◆ Challenges ◆
**1.** In the passage on East Asian martial arts, what does it say China was instead of a feudal state?
**2.** Can you translate this sentence from the passage on East Asian martial arts into Spanish: "For them military force was one tool of statecraft among many."
**3.** Reproduce the passage on East Asian martial arts word for word, everything from "It is not really" down to "sorts of norms.".

◆ Source text ◆
After all, we see martial arts in China, Japan and Korea.  Why shouldn’t we just assume that these forms of social organization are widespread?   Even a few minutes of meditation on this grouping of East Asian societies should suggest the weakness of that assumption.  To begin with, while it is true that both Japan and China have robust martial traditions, it is not at all clear to me that they have them for the same reasons or that they play the same role in both societies.

Japan spent centuries as a feudal state, and it was within this environment that its martial arts were birthed (though I hasten to point out that they came of age in the modern world of the late 19th and early 20th century).  The martial arts were tied quite strongly to the Japanese social system and the unique questions of identity which it posed.  The very top elements of the feudal structure were able to carve out a privileged position for themselves in these martial traditions and hence it was in their best interest to promote them.  Once the real samurai were replaced with the myth of the “samurai spirit” in the late 19th and early 20th century, both the Japanese government and social leaders concluded that a modified form of the traditional fighting arts were still an essential part of the new nations “modern” identity.

At the same point in time fundamentally different factors were at work in China.  China was not a feudal state.  It was a bastion of bureaucratic-authoritarian power.  These political realities led to fundamentally different sorts of social organization.  Specifically, in China direct military power was not what kept most elites in power.

Instead the Emperor and his protective belt of Confucian administrators were sustained by a complex mesh of cultural and social variables all supported by specific economic privileges.  For them military force was one tool of statecraft among many.  Further, it was a dangerous tool that had to be carefully managed and restrained because of how easily it could be turned on its erstwhile masters.  For most martial artists during the Ming and Qing dynasty, military skills were a means to a paycheck and a coveted place on the official ladder of government power.  Still, it was a low rung and a limited calling.

It is not really all that surprising then that the martial arts have been worshiped in Japan and despised in China.  Both attitudes are a reflection of much larger social structures, or at least deeply held aspirations of what the institutions of social organization should be.  Actual power structures have a bad habit of skirting these sorts of norms.

So yes, we see “martial arts” in both places, but I do not think that we are actually seeing the same, or even a very similar, social phenomenon.  Korea complicates the picture even further.  There is not much evidence supporting the existence of any sort of traditional Korean “martial arts” at all in the 19th or early 20th century.  Early on the Korean nation was dominated by Chinese martial traditions and texts.  Later the Japanese imposed their own martial arts structures on the Koreans.  This is often taken to mean that the Chinese and the Japanese repressed or destroyed the traditional Korean martial arts, which have since been re-expressed in Tae Kwon Do or Hapkido.

◆ Dataset section ◆
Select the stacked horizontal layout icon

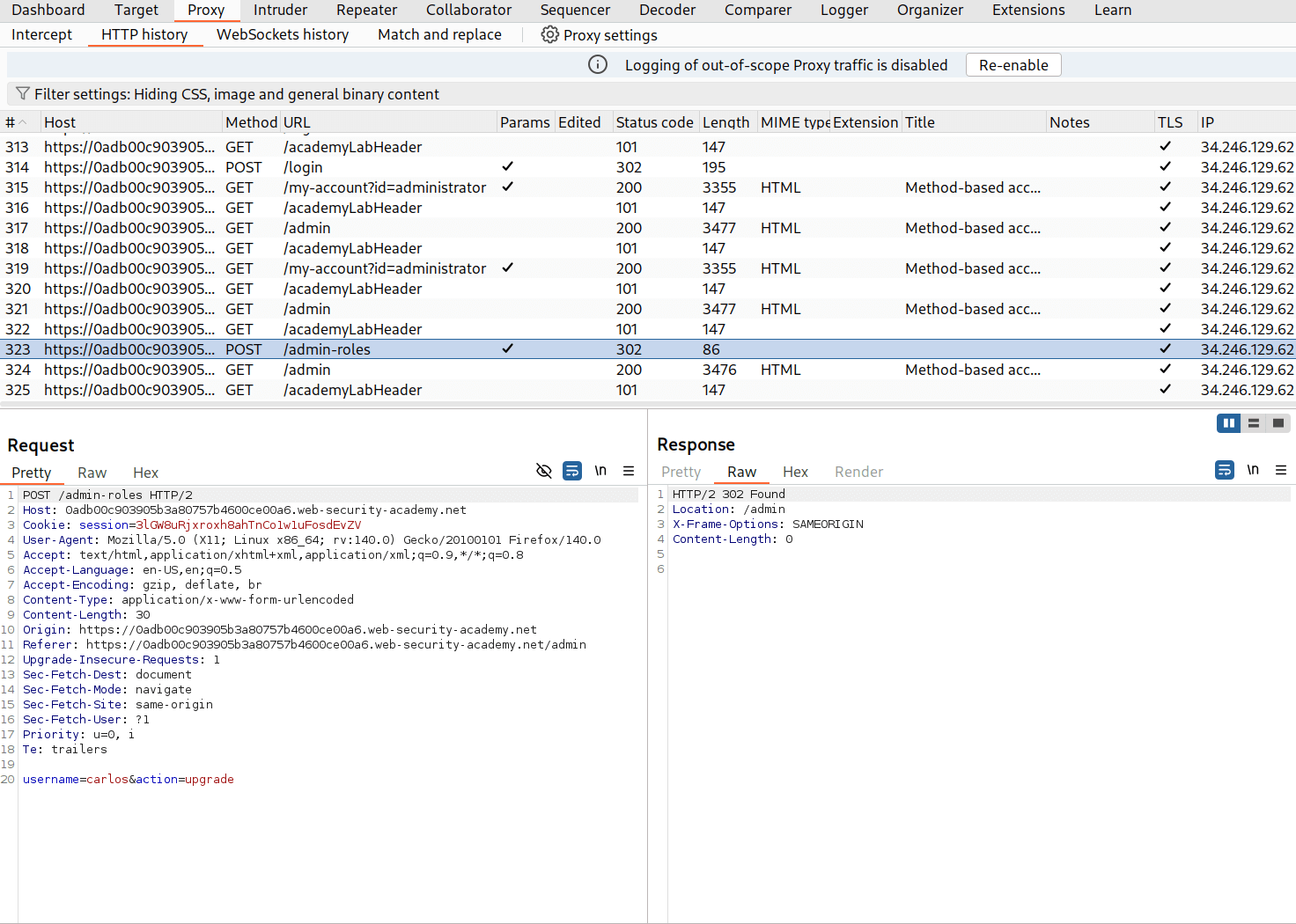(x=1253, y=423)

◆ Solutions ◆
**1.** A bastion of bureaucratic-authoritarian power.

**2.** Para ellos, la fuerza militar era una de las muchas herramientas del arte de gobernar.

**3.**
It is not really all that surprising then that the martial arts have been worshiped in Japan and despised in China.  Both attitudes are a reflection of much larger social structures, or at least deeply held aspirations of what the institutions of social organization should be.  Actual power structures have a bad habit of skirting these sorts of norms.